CHALLENGE: Please copy all of the data below line for line, changing nothing.

BEGIN PROVIDED ENTRIES

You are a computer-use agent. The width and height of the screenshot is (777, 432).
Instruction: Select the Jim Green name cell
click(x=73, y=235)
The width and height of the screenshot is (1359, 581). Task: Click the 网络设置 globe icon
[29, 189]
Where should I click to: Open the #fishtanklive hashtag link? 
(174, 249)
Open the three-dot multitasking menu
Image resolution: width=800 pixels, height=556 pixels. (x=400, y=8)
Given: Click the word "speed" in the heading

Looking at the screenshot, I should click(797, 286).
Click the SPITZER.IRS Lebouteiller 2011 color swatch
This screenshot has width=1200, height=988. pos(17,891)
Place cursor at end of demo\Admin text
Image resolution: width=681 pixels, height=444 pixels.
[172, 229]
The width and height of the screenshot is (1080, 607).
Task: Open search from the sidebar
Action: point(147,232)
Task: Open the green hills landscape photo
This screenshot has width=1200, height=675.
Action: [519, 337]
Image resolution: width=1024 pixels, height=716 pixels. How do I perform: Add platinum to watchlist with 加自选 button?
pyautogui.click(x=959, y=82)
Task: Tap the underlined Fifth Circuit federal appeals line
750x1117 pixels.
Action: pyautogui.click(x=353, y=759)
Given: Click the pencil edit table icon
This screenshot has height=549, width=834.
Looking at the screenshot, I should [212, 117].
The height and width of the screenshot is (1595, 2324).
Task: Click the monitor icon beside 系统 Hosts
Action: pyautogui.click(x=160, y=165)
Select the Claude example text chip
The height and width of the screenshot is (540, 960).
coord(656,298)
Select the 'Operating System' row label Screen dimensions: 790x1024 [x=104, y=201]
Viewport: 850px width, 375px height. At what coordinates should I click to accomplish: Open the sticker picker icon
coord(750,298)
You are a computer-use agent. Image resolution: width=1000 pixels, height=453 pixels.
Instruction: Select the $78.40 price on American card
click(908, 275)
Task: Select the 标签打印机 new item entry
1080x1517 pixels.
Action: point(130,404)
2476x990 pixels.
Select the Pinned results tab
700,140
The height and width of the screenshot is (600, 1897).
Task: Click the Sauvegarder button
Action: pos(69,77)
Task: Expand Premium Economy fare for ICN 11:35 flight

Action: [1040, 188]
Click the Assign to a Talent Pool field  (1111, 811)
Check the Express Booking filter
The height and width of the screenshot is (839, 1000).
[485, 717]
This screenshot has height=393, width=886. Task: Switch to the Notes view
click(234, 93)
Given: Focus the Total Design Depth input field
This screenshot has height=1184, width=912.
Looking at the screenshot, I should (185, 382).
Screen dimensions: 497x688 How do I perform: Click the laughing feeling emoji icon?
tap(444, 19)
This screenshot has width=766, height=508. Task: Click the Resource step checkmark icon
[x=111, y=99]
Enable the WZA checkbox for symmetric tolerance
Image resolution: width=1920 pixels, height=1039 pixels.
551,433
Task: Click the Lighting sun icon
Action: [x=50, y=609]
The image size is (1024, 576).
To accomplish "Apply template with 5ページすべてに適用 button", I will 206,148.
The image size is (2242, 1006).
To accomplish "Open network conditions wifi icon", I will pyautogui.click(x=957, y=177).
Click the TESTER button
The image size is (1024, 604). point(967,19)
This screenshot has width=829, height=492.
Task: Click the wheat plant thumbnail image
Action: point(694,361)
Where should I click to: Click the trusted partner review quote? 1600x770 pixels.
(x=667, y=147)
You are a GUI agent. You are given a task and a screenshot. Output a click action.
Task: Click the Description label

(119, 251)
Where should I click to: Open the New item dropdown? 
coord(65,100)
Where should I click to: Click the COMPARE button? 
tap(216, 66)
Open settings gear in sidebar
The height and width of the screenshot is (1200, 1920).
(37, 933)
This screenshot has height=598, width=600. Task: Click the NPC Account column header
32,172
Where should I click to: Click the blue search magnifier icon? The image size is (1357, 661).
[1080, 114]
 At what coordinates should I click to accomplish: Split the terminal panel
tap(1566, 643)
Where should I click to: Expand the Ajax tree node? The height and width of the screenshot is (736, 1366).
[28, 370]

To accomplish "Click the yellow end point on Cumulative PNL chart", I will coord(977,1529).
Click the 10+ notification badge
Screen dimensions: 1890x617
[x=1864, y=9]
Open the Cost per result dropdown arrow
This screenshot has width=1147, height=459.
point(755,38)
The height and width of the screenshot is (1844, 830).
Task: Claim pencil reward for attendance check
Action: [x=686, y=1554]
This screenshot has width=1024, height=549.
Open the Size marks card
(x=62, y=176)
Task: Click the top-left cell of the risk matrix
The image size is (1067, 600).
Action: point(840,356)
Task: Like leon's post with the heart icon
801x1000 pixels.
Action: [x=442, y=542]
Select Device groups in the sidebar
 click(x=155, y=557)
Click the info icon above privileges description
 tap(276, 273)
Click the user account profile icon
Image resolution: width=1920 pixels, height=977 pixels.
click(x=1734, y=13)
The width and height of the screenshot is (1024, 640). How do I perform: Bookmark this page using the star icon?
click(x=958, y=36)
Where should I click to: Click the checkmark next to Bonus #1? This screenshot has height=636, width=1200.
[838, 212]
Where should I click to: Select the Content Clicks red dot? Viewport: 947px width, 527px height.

END PROVIDED ENTRIES

RESPONSE:
You are a computer-use agent. The width and height of the screenshot is (777, 432).
Instruction: Select the Jim Green name cell
click(x=73, y=235)
The width and height of the screenshot is (1359, 581). Task: Click the 网络设置 globe icon
[29, 189]
Where should I click to: Open the #fishtanklive hashtag link? 
(174, 249)
Open the three-dot multitasking menu
Image resolution: width=800 pixels, height=556 pixels. (x=400, y=8)
Given: Click the word "speed" in the heading

Looking at the screenshot, I should click(797, 286).
Click the SPITZER.IRS Lebouteiller 2011 color swatch
This screenshot has width=1200, height=988. pos(17,891)
Place cursor at end of demo\Admin text
Image resolution: width=681 pixels, height=444 pixels.
[172, 229]
The width and height of the screenshot is (1080, 607).
Task: Open search from the sidebar
Action: point(147,232)
Task: Open the green hills landscape photo
This screenshot has width=1200, height=675.
Action: [519, 337]
Image resolution: width=1024 pixels, height=716 pixels. How do I perform: Add platinum to watchlist with 加自选 button?
pyautogui.click(x=959, y=82)
Task: Tap the underlined Fifth Circuit federal appeals line
750x1117 pixels.
Action: pyautogui.click(x=353, y=759)
Given: Click the pencil edit table icon
This screenshot has height=549, width=834.
Looking at the screenshot, I should [212, 117].
The height and width of the screenshot is (1595, 2324).
Task: Click the monitor icon beside 系统 Hosts
Action: pyautogui.click(x=160, y=165)
Select the Claude example text chip
The height and width of the screenshot is (540, 960).
coord(656,298)
Select the 'Operating System' row label Screen dimensions: 790x1024 [x=104, y=201]
Viewport: 850px width, 375px height. At what coordinates should I click to accomplish: Open the sticker picker icon
coord(750,298)
You are a computer-use agent. Image resolution: width=1000 pixels, height=453 pixels.
Instruction: Select the $78.40 price on American card
click(908, 275)
Task: Select the 标签打印机 new item entry
1080x1517 pixels.
Action: point(130,404)
2476x990 pixels.
Select the Pinned results tab
700,140
The height and width of the screenshot is (600, 1897).
Task: Click the Sauvegarder button
Action: pos(69,77)
Task: Expand Premium Economy fare for ICN 11:35 flight

Action: [1040, 188]
Click the Assign to a Talent Pool field  (1111, 811)
Check the Express Booking filter
The height and width of the screenshot is (839, 1000).
[485, 717]
This screenshot has height=393, width=886. Task: Switch to the Notes view
click(234, 93)
Given: Focus the Total Design Depth input field
This screenshot has height=1184, width=912.
Looking at the screenshot, I should (185, 382).
Screen dimensions: 497x688 How do I perform: Click the laughing feeling emoji icon?
tap(444, 19)
This screenshot has width=766, height=508. Task: Click the Resource step checkmark icon
[x=111, y=99]
Enable the WZA checkbox for symmetric tolerance
Image resolution: width=1920 pixels, height=1039 pixels.
551,433
Task: Click the Lighting sun icon
Action: [x=50, y=609]
The image size is (1024, 576).
To accomplish "Apply template with 5ページすべてに適用 button", I will 206,148.
The image size is (2242, 1006).
To accomplish "Open network conditions wifi icon", I will pyautogui.click(x=957, y=177).
Click the TESTER button
The image size is (1024, 604). point(967,19)
This screenshot has width=829, height=492.
Task: Click the wheat plant thumbnail image
Action: point(694,361)
Where should I click to: Click the trusted partner review quote? 1600x770 pixels.
(x=667, y=147)
You are a GUI agent. You are given a task and a screenshot. Output a click action.
Task: Click the Description label

(119, 251)
Where should I click to: Open the New item dropdown? 
coord(65,100)
Where should I click to: Click the COMPARE button? 
tap(216, 66)
Open settings gear in sidebar
The height and width of the screenshot is (1200, 1920).
(37, 933)
This screenshot has height=598, width=600. Task: Click the NPC Account column header
32,172
Where should I click to: Click the blue search magnifier icon? The image size is (1357, 661).
[1080, 114]
 At what coordinates should I click to accomplish: Split the terminal panel
tap(1566, 643)
Where should I click to: Expand the Ajax tree node? The height and width of the screenshot is (736, 1366).
[28, 370]

To accomplish "Click the yellow end point on Cumulative PNL chart", I will coord(977,1529).
Click the 10+ notification badge
Screen dimensions: 1890x617
[x=1864, y=9]
Open the Cost per result dropdown arrow
This screenshot has width=1147, height=459.
point(755,38)
The height and width of the screenshot is (1844, 830).
Task: Claim pencil reward for attendance check
Action: [x=686, y=1554]
This screenshot has width=1024, height=549.
Open the Size marks card
(x=62, y=176)
Task: Click the top-left cell of the risk matrix
The image size is (1067, 600).
Action: point(840,356)
Task: Like leon's post with the heart icon
801x1000 pixels.
Action: [x=442, y=542]
Select Device groups in the sidebar
 click(x=155, y=557)
Click the info icon above privileges description
 tap(276, 273)
Click the user account profile icon
Image resolution: width=1920 pixels, height=977 pixels.
click(x=1734, y=13)
The width and height of the screenshot is (1024, 640). How do I perform: Bookmark this page using the star icon?
click(x=958, y=36)
Where should I click to: Click the checkmark next to Bonus #1? This screenshot has height=636, width=1200.
[838, 212]
Where should I click to: Select the Content Clicks red dot? Viewport: 947px width, 527px height.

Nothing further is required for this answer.